In Gooden v. State, 65 Ala. 178, the name attempted to be forged was Thweatt. The forgery had it Threet. The conviction was sustained. This indictment being for forgery, it was not necessary that the forgery should have been "calculated to deceive, and did deceive." That applies only to obtaining goods under false pretense. The forgery may be awkward or clumsy. The party is guilty if there is the fraudulent intent to deceive by a forged paper, though the forgery is detected. 8 A.E., 462. It is not essential that any one should be actually defrauded.
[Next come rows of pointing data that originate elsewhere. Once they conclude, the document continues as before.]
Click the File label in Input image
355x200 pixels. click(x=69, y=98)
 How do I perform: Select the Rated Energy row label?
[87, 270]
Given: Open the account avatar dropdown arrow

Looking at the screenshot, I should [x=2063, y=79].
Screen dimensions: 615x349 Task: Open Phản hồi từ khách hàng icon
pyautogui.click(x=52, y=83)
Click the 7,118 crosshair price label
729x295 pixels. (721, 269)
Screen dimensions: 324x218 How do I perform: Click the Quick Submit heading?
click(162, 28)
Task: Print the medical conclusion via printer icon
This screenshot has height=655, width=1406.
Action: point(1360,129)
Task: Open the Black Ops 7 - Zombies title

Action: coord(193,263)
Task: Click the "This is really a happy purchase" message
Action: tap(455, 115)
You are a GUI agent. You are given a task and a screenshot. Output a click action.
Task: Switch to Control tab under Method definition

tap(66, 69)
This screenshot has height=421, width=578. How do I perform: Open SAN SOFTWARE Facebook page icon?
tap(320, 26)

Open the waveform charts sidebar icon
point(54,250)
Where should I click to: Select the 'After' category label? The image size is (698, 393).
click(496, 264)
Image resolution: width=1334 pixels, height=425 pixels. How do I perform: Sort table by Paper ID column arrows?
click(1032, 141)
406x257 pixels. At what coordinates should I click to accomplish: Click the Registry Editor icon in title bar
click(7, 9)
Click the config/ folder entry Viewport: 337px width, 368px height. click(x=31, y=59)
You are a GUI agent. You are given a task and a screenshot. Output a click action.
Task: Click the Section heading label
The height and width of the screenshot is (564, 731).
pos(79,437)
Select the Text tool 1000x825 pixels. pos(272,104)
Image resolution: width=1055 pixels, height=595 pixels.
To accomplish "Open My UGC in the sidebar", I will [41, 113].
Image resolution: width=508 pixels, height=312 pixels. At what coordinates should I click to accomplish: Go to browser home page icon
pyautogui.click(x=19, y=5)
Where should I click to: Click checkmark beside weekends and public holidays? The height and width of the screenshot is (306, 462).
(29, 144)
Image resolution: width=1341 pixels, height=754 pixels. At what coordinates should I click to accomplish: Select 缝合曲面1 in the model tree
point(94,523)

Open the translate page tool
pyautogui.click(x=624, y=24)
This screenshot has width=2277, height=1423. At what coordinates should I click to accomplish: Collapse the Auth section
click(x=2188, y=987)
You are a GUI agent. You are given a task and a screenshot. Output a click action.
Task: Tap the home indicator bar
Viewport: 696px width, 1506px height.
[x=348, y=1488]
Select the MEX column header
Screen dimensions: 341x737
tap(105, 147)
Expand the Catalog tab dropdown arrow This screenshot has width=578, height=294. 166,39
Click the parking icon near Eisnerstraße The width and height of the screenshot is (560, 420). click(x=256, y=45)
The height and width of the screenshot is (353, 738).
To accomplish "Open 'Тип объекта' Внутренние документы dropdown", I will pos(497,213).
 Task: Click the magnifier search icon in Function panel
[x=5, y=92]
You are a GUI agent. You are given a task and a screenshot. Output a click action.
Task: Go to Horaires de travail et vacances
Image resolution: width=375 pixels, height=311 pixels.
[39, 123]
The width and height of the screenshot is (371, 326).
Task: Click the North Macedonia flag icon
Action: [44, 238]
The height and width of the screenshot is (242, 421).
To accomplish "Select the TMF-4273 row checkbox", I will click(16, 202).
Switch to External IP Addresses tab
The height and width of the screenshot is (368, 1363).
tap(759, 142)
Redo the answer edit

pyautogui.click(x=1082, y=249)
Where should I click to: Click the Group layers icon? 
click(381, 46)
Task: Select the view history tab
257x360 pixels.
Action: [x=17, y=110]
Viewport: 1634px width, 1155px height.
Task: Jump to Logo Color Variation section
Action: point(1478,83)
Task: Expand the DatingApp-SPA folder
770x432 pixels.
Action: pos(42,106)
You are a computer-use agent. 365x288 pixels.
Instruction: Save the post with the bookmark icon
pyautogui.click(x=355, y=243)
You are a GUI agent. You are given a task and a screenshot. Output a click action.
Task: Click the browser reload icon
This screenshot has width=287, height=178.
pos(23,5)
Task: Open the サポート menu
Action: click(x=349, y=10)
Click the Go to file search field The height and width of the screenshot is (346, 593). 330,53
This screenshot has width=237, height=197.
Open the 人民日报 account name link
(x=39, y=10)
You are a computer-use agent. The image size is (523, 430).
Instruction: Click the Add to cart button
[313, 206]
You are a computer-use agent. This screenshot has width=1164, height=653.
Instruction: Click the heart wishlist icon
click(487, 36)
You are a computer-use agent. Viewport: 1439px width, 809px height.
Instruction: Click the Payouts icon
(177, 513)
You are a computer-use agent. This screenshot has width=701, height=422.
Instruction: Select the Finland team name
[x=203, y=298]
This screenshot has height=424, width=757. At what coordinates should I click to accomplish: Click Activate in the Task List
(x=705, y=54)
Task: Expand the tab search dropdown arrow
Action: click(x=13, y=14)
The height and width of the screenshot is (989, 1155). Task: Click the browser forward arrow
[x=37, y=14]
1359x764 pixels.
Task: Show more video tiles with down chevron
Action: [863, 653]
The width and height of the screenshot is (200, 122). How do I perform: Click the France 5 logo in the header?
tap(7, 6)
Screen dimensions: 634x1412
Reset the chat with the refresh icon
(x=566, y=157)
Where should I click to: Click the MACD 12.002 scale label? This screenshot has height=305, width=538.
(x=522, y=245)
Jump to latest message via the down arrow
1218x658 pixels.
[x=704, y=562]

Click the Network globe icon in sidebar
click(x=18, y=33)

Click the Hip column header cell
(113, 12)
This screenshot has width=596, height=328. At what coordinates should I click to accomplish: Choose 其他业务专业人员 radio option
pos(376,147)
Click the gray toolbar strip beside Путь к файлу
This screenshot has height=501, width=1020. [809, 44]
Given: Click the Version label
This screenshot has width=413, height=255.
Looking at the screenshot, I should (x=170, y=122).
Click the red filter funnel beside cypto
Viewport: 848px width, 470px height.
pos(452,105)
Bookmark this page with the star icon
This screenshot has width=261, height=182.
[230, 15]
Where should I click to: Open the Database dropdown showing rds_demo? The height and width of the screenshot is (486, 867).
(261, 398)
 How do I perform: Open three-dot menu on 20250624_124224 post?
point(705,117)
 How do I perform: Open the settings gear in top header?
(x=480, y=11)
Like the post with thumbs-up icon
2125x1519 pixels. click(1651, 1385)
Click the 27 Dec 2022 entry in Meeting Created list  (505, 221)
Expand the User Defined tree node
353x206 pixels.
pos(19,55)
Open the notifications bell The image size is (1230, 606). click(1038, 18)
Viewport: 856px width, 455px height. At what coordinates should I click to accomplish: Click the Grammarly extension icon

In the present case his Honor properly charged the jury that "If they believed that the person referred to in the bill as `Major Vass' was W. W. Va.ss, and that the order written `maj. Vase,' was presented by the defendant for the purpose of procuring the ham, and that he was attempting to induce the belief that W. W. Vass was the one who signed the order, the spelling `maj. Vase' would not be a fatal variance."
No error.
Cited: Wyatt v. Mfg. Co., 116 N.C. 278; Henderson v. Dowd., ib., 797; S. v. Hester, 122 N.C. 1049; Cogdell v. Tel. Co., 135 N.C. 438; S. v. Drakeford, 162 N.C. 669; S. v. Upton, 170 N.C. 770.